At the same time, many conflicts between Mainlanders and Hongkongers also occurred due to the influx of the tourists and immigrants, such as the Dolce & Gabbana controversy, the Kong Qingdong incident, birth tourism, and parallel trading among mainland tourists, among others. These incidents and issues intensified the anti-Chinese sentiment among the Hong Kong public. Some of them published an advertisement on local newspapers, calling Mainlanders "locusts" who steal resources from Hongkongers.[9]

At the same time, the localists are hostile toward the pan-democracy camp, as they disagreed with the pan-democrats' unrealistic universalism and their wish for a democratic China at Hong Kong's expense. They are also dissatisfied with the ineffectiveness of the pan-democrats as the opposition party for the past 20 years. On the other hand, the right-wing populist tendency of the localist movements was condemned as "xenophobic" and "nativist" by mainstream activists and the government.[12] The conflict between the left and the right wings of the movement resulted in great disunity of the whole democratic cause.

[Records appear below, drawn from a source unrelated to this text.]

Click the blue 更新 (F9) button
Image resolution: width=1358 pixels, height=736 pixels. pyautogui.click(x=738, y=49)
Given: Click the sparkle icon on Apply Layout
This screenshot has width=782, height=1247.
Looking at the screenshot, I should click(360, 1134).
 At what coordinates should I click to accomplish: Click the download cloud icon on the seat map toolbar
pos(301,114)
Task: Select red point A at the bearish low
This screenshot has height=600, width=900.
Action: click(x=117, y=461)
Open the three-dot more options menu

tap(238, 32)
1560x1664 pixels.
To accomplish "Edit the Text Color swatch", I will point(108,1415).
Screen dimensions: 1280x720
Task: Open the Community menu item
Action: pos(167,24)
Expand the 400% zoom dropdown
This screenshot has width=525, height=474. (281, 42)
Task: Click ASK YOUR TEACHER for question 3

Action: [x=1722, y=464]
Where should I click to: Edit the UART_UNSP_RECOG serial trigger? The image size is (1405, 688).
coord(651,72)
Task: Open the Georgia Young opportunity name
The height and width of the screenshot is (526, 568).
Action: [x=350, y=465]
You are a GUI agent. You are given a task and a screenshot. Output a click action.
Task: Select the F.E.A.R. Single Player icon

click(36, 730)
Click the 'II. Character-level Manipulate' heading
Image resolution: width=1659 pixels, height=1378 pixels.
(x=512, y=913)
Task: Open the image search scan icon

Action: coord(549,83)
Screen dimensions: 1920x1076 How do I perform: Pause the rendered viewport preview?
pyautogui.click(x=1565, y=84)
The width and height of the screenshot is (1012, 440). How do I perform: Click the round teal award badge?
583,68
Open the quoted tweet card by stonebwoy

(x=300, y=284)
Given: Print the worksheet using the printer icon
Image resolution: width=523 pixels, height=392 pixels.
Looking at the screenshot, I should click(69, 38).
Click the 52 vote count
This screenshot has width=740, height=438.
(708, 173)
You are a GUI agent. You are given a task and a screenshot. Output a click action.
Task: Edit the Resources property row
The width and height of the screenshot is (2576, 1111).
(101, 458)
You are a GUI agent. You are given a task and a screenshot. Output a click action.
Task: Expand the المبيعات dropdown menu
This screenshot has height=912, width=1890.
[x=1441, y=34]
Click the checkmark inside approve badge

In the 2012 Legislative Council election, some pan-democrat candidates, including Claudia Mo of the Civic Party and Gary Fan of the Neo Democrats, both claiming to be moderates, expressed some localist ideas and raised concerns on tourist and immigration policies. For that, they set up a parliamentary group called the Hong Kong First. Legislator Wong Yuk-man, a strong critic of the Communist Party and former member of People Power and his protégé Wong Yeung-tat, leader of the activist group Civic Passion, switched to the localist cause.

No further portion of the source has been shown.